APHR menyatakan berdiri bersama keluarga korban, mahasiswa dan pekerja yang mengorganisir protes, serta jurnalis dan anggota masyarakat sipil yang menjadi saksi meski menghadapi risiko.

Organisasi ini menyerukan kepada pemerintah Indonesia untuk membuka saluran dialog yang tulus dengan demonstran dan masyarakat sipil, serta memprioritaskan reformasi legislatif dan regulasi yang mengatasi korupsi, ketidakamanan kerja, serta krisis ekonomi di tanah air. APHR menegaskan, perlindungan ketertiban umum tidak boleh lagi mengorbankan nyawa seorang yang tidak bersalah.

Sebagai jaringan pembuat kebijakan yang memperjuangkan hak asasi manusia, APHR menegaskan akan terus memantau perkembangan secara dekat dan menekan agar respons pemerintah menempatkan kebenaran, keadilan, dan kepentingan publik di pusat pemulihan Indonesia dari krisis nasional.
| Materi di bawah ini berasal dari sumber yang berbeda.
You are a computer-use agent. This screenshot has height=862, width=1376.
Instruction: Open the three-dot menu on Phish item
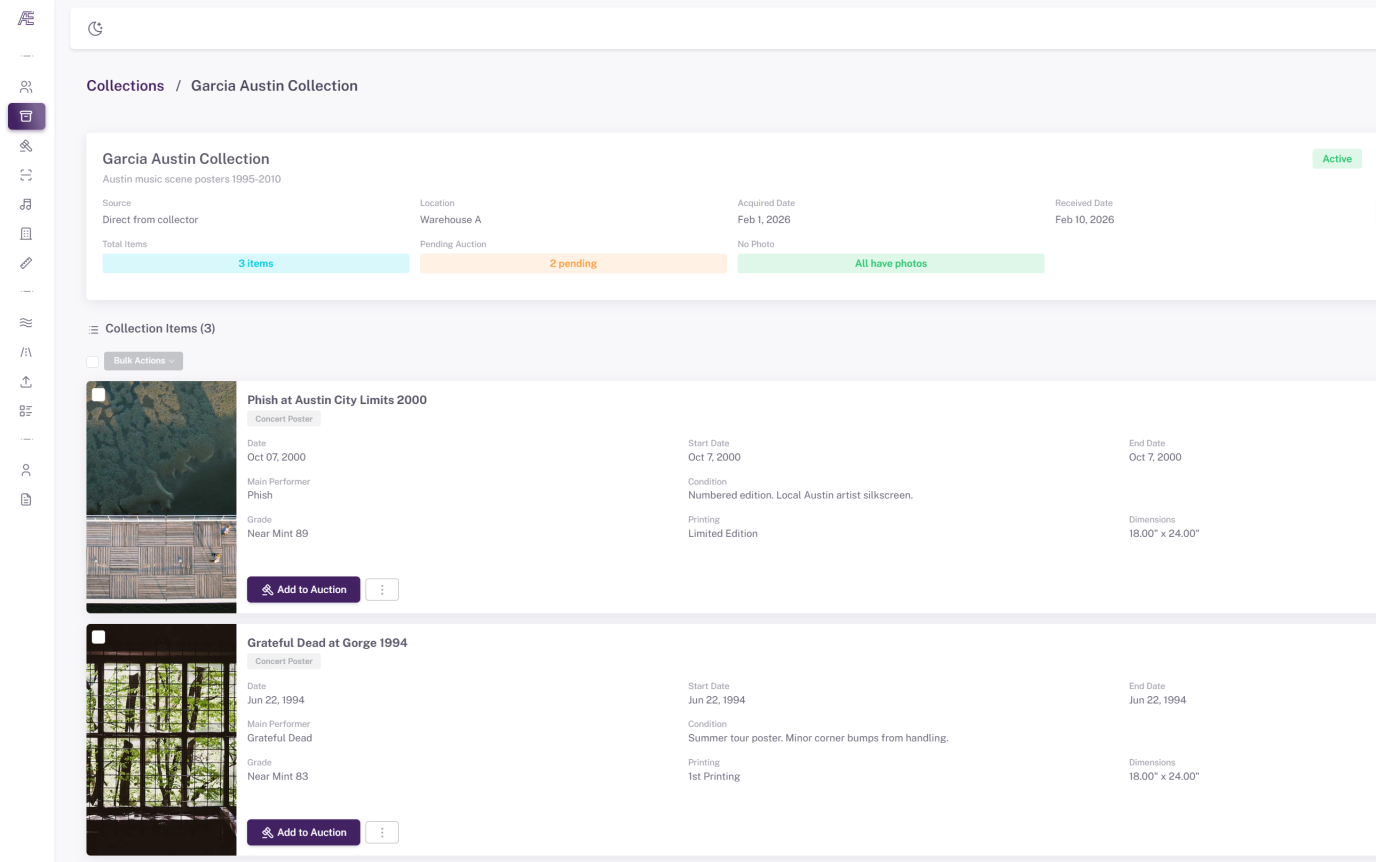coord(382,589)
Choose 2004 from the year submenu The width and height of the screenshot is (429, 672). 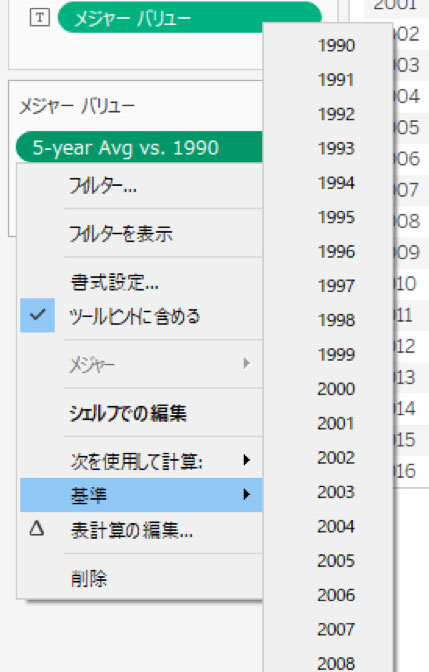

APHR adalah organisasi non-pemerintah yang beranggotakan para anggota parlemen dari negara-negara Asia Tenggara, yang secara khusus berfokus pada isu HAM dan demokrasi di kawasan ASEAN.

 

5 dari 5 halaman

Daftar 10 Korban Tewas

Ketua Komisi Nasional Hak Asasi Manusia (Komnas HAM) Anis Hidayah menyatakan, berdasarkan data monitoringnya, 10 warga sipil meninggal akibat kerusuhan di tengah aksi demo. Mereka adalah:

  1. Affan Kurniawan (Jakarta)
  2. Andika Lutfi Falah (Jakarta)
  3. Rheza Sendy Pratama (Jogja)
  4. Sumari (Solo)
  5. Saiful Akbar (Makassar)
  6. Muhammad Akbar Basri (Makassar)
  7. Sarina Wati (Makassar)
  8. Rusdamdiansyah (Makassar)
  9. Iko Juliant Junior (Semarang)
  10. Septinus Sesa (Manokwari)

"Sejauh ini tercatat setidaknya 10 orang korban meninggal dunia, di mana beberapa di antaranya diduga kuat mengalami kekerasan dan penyiksaan oleh aparat. Tapi ini masih kami selidiki," kata Anis saat jumpa pers di Kantor Komnas HAM Jakarta, Selasa.

Anis mengaku juga mendapat laporan soal penangkapan sewenang-wenang oleh aparat keamanan.  

"Cukup banyak angkanya sedang dikonsolidasikan di Komnas HAM (jumlahnya), juga yang mengalami luka-luka cukup besar datanya di berbagai wilayah di seluruh Indonesia," imbuhnya.